Location: Montaña de Oro State Park
Exif: f/8.0, 24mm, 105 sec, ISO 64

Shooting sunsets is usually a race against time, stick a 10 stop ND filter in front of your lens and you have even less room for error and time to execute. That perfect light lasted long enough to get 2, may be 2 shots. That’s it.

The making

We got to this spot in the morning and decided where we wanted to watch the sunset from. This made sure that we didn’t run around looking for a good spot when the sun was setting (been there, done that). I always thought location scouting was a serious affair and took the fun out of it, but boy I was I wrong. Picking a spot ahead of time made a huge difference.

The shot

I’m obsessed with getting that perfect creamy texture of water in my photographs. So, to make this shot, I had two options:

  1. Wait for the sun to set and hope that a larger f value and lower ISO will give me a long enough exposure, or
  2. Use a ND filter and get the water the way I want while the sun sets

Yes, the sky won’t be the same in both those shots, but I wasn’t worried so much about the sky, my focus was water. Get the water near perfect and live with whatever color the sky is at that time (hint: it’s always breathtaking).

I love shooting long exposures. Every long exposure photograph takes time, time that I can spend looking at the scene, without looking through the viewfinder. It makes me work hard to compose a frame and get all the technical bits right before I set off on a 2 or 5 min exposure.

● ● ● ●

Work to complete
1. What exposure time does the sunset photography text list for the shot?
2. Output the stretch of the records from their first line through the line containing "Click the $activation" as a JSON list of strings, one string per line, with blank lines left out.

● ● ● ●

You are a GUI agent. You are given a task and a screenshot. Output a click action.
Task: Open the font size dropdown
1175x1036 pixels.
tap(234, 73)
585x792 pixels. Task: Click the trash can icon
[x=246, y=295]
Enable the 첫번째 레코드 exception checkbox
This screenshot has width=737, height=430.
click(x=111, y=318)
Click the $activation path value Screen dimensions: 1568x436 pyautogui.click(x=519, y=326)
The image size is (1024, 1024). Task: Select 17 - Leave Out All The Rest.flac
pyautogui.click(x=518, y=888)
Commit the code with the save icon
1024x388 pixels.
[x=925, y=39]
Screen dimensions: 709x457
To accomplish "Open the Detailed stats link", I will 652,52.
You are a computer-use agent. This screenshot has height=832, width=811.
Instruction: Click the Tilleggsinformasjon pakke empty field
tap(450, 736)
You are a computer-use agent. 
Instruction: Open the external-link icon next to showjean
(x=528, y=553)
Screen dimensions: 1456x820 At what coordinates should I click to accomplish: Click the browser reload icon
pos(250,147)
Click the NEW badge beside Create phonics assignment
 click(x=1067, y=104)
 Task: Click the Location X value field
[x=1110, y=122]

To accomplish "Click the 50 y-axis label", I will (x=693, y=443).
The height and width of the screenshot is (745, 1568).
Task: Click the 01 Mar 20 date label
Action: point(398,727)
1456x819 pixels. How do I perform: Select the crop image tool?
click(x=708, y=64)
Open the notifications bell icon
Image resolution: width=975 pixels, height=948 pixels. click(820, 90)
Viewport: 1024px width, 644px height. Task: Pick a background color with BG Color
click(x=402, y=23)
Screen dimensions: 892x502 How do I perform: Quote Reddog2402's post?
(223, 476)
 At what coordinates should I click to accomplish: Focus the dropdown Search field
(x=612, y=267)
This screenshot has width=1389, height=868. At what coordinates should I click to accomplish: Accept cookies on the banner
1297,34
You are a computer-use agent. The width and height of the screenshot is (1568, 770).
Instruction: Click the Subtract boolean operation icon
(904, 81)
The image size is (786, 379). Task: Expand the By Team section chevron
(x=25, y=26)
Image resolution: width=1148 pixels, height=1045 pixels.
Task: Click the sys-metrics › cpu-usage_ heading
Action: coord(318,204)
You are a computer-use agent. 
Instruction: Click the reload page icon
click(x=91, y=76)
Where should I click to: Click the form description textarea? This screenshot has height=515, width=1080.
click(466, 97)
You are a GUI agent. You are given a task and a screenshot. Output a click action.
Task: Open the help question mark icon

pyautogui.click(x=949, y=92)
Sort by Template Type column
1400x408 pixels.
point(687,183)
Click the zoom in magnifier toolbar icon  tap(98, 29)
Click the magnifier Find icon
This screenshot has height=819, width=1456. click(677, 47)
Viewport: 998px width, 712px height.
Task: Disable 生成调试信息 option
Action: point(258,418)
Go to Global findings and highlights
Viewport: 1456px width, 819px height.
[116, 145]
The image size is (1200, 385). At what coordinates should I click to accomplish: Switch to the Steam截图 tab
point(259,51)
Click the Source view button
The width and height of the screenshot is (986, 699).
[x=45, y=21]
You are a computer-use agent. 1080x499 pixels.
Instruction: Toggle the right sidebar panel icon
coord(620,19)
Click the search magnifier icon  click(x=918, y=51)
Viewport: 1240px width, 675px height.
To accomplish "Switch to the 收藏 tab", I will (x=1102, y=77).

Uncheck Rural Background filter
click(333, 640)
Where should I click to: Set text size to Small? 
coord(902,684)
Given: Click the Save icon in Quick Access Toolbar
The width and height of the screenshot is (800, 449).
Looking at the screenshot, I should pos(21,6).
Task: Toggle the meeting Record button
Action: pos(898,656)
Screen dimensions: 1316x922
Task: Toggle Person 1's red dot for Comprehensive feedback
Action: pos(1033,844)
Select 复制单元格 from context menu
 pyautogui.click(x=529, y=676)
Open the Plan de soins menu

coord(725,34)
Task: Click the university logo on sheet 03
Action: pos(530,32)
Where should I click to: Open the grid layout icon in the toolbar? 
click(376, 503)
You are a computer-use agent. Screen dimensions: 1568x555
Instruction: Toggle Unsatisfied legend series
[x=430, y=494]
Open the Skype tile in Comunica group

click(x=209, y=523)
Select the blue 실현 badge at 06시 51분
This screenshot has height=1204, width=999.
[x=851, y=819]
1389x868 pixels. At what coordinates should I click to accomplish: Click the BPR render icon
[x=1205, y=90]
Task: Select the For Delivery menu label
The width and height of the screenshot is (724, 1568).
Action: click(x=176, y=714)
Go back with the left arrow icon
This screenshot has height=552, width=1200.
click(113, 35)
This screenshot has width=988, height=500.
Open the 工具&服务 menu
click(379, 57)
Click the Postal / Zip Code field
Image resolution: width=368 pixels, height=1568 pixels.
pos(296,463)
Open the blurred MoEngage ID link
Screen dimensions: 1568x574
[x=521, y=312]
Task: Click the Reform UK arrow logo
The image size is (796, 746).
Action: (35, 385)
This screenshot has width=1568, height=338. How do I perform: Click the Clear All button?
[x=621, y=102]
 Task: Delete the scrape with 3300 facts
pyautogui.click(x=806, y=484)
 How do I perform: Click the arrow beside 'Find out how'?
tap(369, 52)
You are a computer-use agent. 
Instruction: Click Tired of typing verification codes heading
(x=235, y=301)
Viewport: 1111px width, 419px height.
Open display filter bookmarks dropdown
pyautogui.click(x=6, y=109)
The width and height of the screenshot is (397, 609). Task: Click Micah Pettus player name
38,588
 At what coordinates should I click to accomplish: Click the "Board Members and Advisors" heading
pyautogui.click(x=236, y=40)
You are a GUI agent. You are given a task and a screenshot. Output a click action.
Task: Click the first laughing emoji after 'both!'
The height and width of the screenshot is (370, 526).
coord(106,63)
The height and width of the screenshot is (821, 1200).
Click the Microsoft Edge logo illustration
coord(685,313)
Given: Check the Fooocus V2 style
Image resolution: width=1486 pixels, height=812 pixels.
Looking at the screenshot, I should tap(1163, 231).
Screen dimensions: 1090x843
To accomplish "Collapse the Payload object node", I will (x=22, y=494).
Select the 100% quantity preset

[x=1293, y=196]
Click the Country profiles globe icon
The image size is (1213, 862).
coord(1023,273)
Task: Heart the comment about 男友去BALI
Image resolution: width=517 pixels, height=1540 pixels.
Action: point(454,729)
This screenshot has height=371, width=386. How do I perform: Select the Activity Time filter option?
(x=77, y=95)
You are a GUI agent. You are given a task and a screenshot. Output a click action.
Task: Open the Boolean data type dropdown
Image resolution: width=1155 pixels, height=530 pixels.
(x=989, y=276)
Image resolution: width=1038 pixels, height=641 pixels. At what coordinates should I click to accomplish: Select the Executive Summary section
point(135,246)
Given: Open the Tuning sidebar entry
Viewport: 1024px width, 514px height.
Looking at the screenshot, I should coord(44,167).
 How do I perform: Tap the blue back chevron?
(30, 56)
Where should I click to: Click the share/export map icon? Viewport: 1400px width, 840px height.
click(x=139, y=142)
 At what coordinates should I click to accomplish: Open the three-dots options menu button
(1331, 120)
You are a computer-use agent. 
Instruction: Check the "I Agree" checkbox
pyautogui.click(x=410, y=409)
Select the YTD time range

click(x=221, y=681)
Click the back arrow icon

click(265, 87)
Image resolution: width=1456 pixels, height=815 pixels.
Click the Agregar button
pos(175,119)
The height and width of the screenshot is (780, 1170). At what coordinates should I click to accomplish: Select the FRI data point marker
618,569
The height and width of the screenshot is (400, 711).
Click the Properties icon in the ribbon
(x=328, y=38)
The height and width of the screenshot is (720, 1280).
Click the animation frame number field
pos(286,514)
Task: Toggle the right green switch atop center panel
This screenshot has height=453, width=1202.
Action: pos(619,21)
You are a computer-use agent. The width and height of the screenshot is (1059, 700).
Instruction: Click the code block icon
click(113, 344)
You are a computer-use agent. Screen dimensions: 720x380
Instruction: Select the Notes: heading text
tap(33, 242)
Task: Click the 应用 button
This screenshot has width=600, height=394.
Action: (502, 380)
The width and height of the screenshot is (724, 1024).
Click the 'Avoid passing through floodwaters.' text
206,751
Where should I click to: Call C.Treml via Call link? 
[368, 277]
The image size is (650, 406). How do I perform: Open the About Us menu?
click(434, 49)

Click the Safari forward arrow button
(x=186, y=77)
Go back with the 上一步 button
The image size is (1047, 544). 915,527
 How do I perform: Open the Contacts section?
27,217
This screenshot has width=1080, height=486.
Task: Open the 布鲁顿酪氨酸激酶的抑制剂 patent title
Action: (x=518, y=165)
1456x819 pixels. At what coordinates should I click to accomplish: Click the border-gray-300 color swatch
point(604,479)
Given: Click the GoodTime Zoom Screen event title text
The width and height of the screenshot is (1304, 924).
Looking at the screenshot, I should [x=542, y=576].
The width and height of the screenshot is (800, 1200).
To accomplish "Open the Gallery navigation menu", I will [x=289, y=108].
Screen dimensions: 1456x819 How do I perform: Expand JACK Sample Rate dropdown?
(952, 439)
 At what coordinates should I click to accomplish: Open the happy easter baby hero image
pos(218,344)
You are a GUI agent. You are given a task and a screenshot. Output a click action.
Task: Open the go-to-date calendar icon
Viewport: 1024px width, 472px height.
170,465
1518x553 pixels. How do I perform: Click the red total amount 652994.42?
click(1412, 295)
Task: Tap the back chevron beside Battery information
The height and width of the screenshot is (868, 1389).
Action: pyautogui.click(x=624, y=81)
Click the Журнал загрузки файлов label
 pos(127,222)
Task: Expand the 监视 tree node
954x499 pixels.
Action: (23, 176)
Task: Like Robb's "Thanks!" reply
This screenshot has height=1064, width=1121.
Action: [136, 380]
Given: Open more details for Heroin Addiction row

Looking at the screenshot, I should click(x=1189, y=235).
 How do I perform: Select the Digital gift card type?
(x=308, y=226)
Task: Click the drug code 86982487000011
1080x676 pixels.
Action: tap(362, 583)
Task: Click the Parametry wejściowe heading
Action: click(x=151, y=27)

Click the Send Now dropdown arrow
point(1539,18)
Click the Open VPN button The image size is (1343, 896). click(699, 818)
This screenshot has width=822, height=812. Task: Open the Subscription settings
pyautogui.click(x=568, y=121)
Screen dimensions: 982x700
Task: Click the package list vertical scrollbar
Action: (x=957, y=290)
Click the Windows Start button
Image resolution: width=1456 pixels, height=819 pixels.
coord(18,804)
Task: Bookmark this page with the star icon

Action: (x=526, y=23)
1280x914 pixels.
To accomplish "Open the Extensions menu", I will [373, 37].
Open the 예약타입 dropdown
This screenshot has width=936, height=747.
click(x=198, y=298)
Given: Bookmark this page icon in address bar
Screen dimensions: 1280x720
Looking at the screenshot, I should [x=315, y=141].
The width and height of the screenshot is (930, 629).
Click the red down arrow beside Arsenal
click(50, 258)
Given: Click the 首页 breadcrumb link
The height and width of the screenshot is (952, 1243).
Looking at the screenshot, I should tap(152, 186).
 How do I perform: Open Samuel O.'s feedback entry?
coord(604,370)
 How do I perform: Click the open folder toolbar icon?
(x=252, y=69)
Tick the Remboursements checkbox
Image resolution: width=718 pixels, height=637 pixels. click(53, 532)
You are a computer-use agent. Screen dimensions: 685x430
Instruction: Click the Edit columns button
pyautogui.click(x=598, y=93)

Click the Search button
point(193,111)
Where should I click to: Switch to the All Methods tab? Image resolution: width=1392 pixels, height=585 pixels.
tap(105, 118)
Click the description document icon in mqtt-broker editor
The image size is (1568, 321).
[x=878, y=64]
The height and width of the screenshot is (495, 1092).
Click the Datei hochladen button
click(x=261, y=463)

● ● ● ●

Expected responses
1. 105 seconds.

2.
[
  "You are a GUI agent. You are given a task and a screenshot. Output a click action.",
  "Task: Open the font size dropdown",
  "1175x1036 pixels.",
  "tap(234, 73)",
  "585x792 pixels. Task: Click the trash can icon",
  "[x=246, y=295]",
  "Enable the 첫번째 레코드 exception checkbox",
  "This screenshot has width=737, height=430.",
  "click(x=111, y=318)",
  "Click the $activation path value Screen dimensions: 1568x436 pyautogui.click(x=519, y=326)"
]